December 12, 2016

Susan Olsen and freedom of opinion

The lesson here: everyone is entitled to their opinion, they are just not entitled to voice it if it isn't politically correct. Or perhaps the true lesson - you should not live your life on Facebook.

Susan Olsen a.k.a. Cindy Brady of The Brady Bunch put a rant on her Facebook page, and it looks like it cost her the radio talk show job she was in.
The 55-year-old Donald Trump supporter, who served as a co-host on LA Talk Radio's show Two Chicks Talkin' Politics, reportedly wrote a now-deleted homophobic Facebook rant directed towards openly gay actor Leon Acord-Whiting.
The rant contained vulgarities directed at gay actor Leon Acord-Whiting. To be clear, it was not professional. But to also be clear it was:

(1) her opinion (the first amendment still exists, doesn't it?)
(2) outside of work in a Facebook setting (although arguably, related to her work)
(3) not directed at an entire community but rather an individual, using slurs based on his personal community identification.

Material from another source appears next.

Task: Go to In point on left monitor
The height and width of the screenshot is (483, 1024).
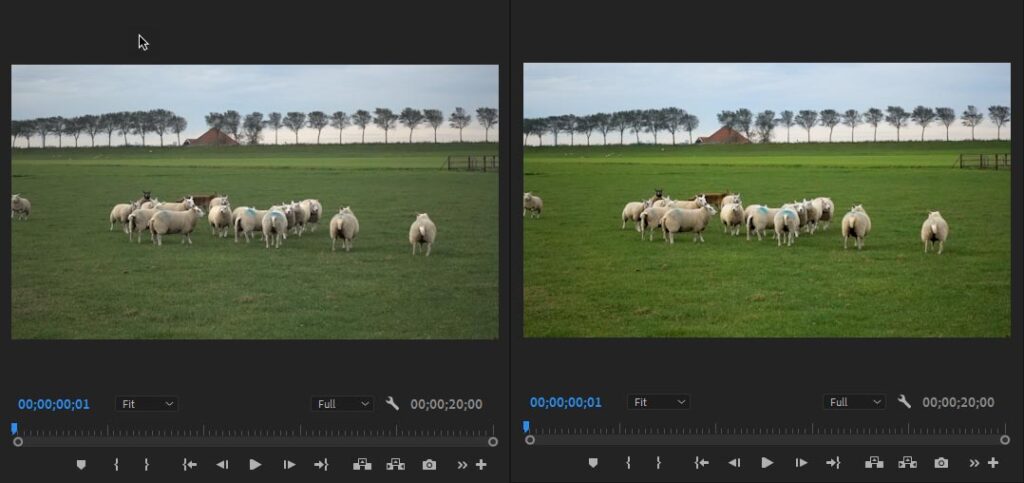Action: (x=189, y=464)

But to be clear also, the actor acted not in kind but with slurs that cut across an entire half of the country, who supported Donald Trump - in other words his actions were bigoted across a group, hers were directed at an individual, using bigoted language.
The fued [sic] seems to have stemmed from Leon's own Facebook status, where he slams Susan for heated language about Hillary Clinton and the Koran, calling her a "Trump fanatic" and equating her statements to "idiotic lies."

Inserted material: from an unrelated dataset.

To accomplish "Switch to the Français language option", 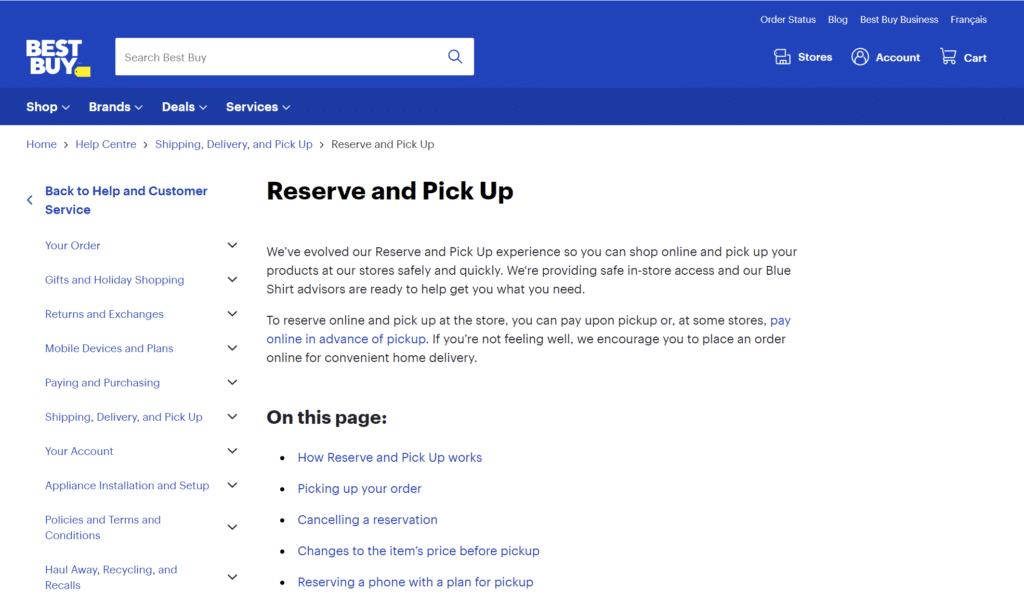I will coord(968,19).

Leon goes on to say that he will no longer appear on L.A. Radio until Susan is off the air, adding her opinions are "dangerous" and "unprofessional."
Because her opinions differed from his her opinions are dangerous and unprofessional. He ranted about it on Facebook instead of discussing it. She responded on Facebook. This is not conducive to a civil society. That's where Facebook fails utterly in helping society. It has become a platform for people to hurl insults from a distance. In addition it invites consequences for people unable to police themselves: your opinion is your own, if you share it in your personal space, you invite consequences in your professional life. That's not a failing of Facebook, it's a failing of people to understand the consequences of their actions.

I'm not suggesting Olsen be allowed to keep her job - the radio station (or network?) is of course allowed to exercise their judgement in determining whether an individual is beneficial or detrimental to their brand. And Olsen should have chosen her words more carefully. But that doesn't allow political correctness off the hook. If her opinion is discounted simply because it does not conform to societal norms then there is no freedom in society.

Furthermore, Leon Acord-Whiting has faced no such consequences concerning his vitriol about Trump supporters and opinions. Such a double standard will only serve to further alienate half the country who felt that their opinions were disregarded and elected Trump in the first place.

That fact seems to escape liberals who remain smugly steadfast in their belief that they are right about everything. As people find themselves on the 'wrong' side of any issue they will be forced to conform or be relegated to being racist/homophobic/anti-fill-in-the-blank/bitter clingers. More and more people will end up on the other side of the divide as their opinions become outcast. What is correct and allowable will grow ever smaller and more insular, and the trend towards Republican victories across America, will continue. Alternately, but far less likely given the American spirit, the country will conform to each new norm and there will be no real freedom of opinion, let alone expression.